2nd Place (tie): Emma Schlussler, gr. 4, St. Catherine’s School, Richmond VA

     When I think about immigration, I think of new beginnings. So many new people with new hope for a fresh start coming into our beloved United States. They have hope for a new life away from their troubled countries.

     The U.S is built up of many people from many different races, countries, religions, and heritages. We are all different in the U.S., but we all say the pledge for the same reason. We might say in Spanish:

     Juro fildelidad a la bandera de los Estados Unidos de America,

     y a la republica que representa,

     Una nacion baja Dios,


     con libertad,

     y justicia para todos.

Or in English say:

     I pledge allegiance to the flag of the United States of America,

     and to the republic for which it stands,

     one nation under God,


     with liberty and justice for all.

     Like I said, we are from different places and races, but we all pledge to be loyal to the United States, for the U.S. is our country.                                                    

     You can make a change by just being brave. Rev. Dr. Martin Luther King Jr. made a change by just saying what he thought. He knew what was right: equal rights. We all know what is right, we just need to share it. “I have a dream, that every nation will rise up and live out the true meaning of its creed. We hold these trues to be self-evident, that all men are created equal.” That is true. All men and woman and children are created equal. Why don’t we realize that? I have a solution: just think, everyone has a dream, everyone has hope, and everyone has a vision to what life should be, but how do we share our ideas? Tell one person your idea and ask that person to tell someone and then that person who was told your idea tells another person and so on and so on. If people hear your ideas, they think of their own ideas. When the world will someday be a better place, you can think back to when the small thought became real.

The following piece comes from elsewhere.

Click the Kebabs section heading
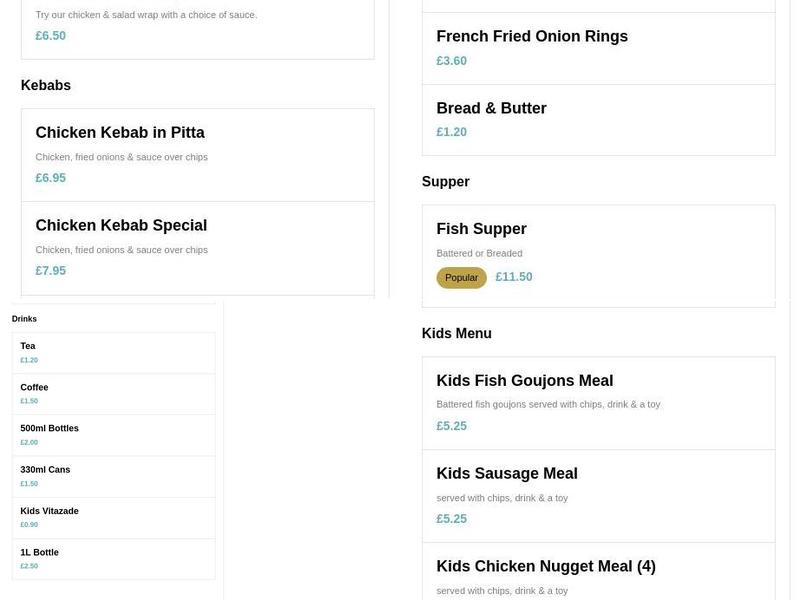 pyautogui.click(x=46, y=85)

     Another person who has made a change is Rosa Parks. She refused to give up her seat on a bus and went to jail for it. “All I was trying to do was get home from work.” That is all she was trying to do. Is there anything wrong with that? That’s when people realized that is not the way to treat a person.

     Have you ever heard of the Melting Pot? Well, you live there! The United States is the Melting Pot! Close your eyes and think about this: Many different people melting together into one amazing place. That is so cool! How do so many people from so many different places live together? Easy. We respect each other. Respect is so powerful. If you respect someone they respect you. If you respect someone, you will be making a change.          

Honorable Mentions:

Caden Grayson, gr. 4, Grace and Hope Academy, Petersburg VA

Theme: Many People…One Nation

     I’m proud to be an American but sometimes I’m disappointed that some Americans don’t treat other Americans as they should. Americans need to look around at all the wonderful examples of how diversity makes America better and stronger.

     Americans need to know and value our history. America existed long before the settlers came and thought they discovered it. The Native Americans were living peacefully in America. They also loved nature and took pride in their culture. Those people were kind hearted and helpful. They understood the importance of being a good neighbor and cooperating with one another. All Americans can learn about being respectful by studying how the Native Americans initially interacted with the settlers and with nature.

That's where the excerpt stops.